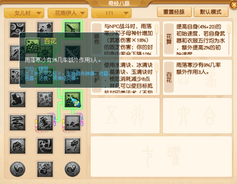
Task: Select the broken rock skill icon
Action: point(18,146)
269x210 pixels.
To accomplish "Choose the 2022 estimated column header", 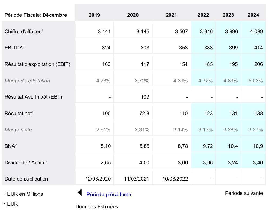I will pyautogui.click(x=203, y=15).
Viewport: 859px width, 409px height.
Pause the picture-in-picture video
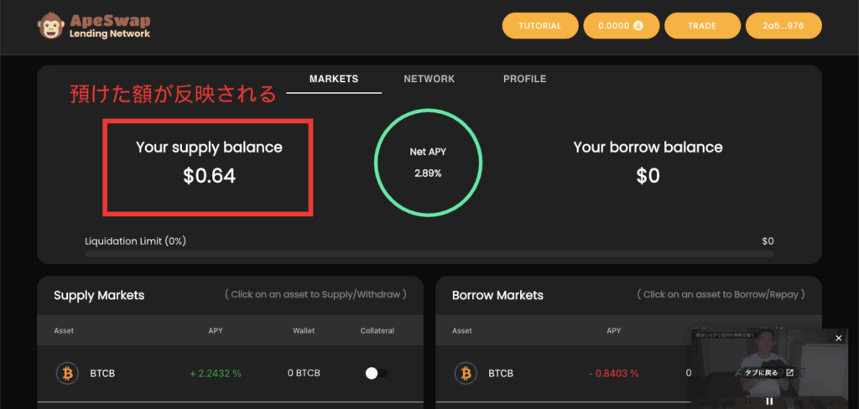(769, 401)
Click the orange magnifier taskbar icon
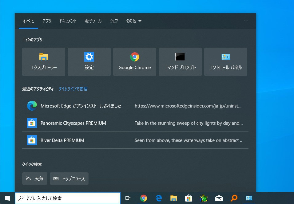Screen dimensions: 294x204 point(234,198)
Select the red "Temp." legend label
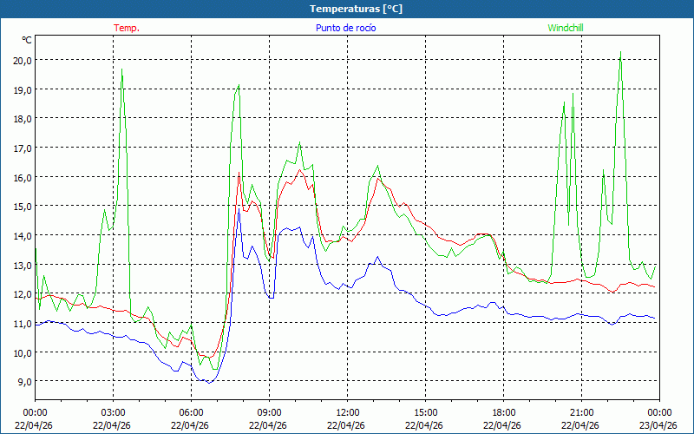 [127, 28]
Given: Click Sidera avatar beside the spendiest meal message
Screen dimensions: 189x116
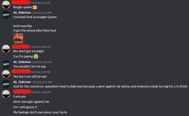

=-=-=-=-=

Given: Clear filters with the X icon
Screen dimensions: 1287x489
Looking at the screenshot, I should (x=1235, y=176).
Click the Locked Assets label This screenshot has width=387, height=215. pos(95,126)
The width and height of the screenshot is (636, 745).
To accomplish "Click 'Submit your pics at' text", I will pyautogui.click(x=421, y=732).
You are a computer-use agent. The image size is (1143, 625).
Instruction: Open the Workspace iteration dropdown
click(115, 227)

=-=-=-=-=

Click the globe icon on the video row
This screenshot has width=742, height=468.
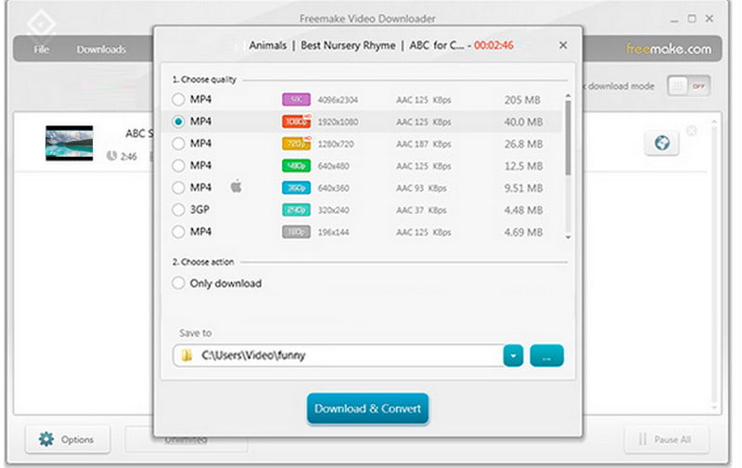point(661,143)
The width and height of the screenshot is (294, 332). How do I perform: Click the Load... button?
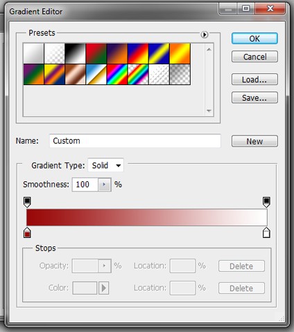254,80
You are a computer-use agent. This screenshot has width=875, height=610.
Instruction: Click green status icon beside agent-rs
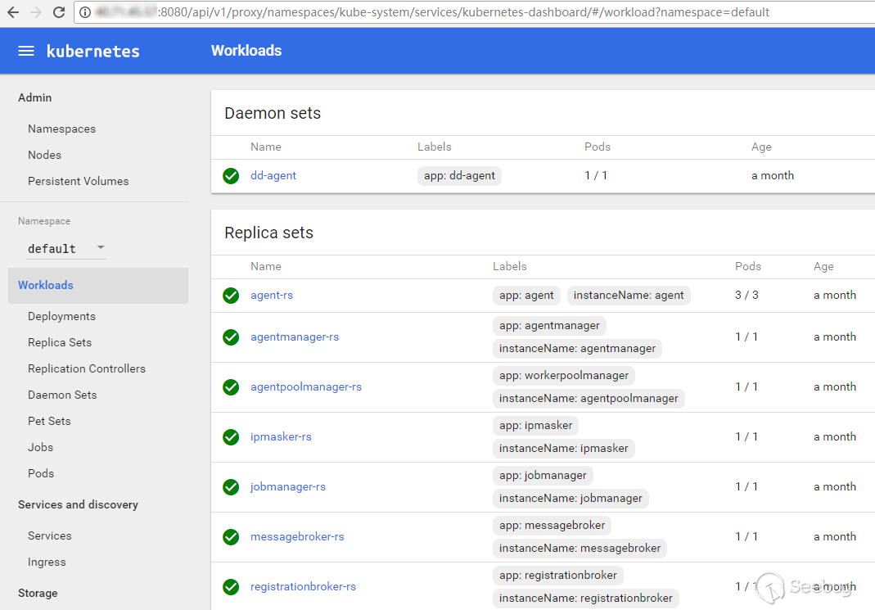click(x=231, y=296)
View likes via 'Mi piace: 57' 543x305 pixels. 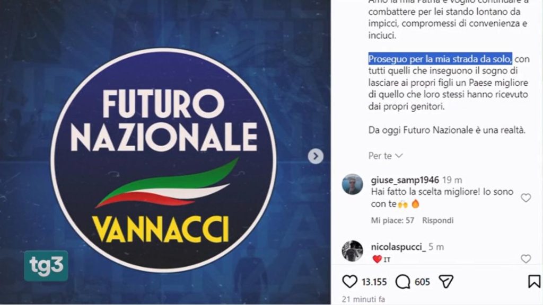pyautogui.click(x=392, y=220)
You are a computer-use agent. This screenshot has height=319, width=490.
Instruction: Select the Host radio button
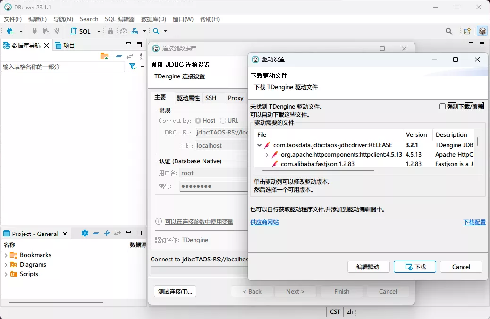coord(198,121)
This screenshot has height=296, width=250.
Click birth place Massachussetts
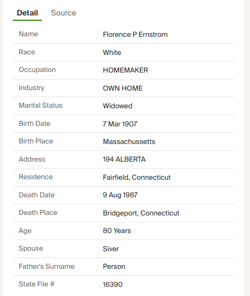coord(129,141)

=-=-=-=-=

▶ Your instructions: Show every line in the records above that contains the word "Given".

▶ Finished exercise:
Given: Click Sidera avatar beside the spendiest meal message
Given: Clear filters with the X icon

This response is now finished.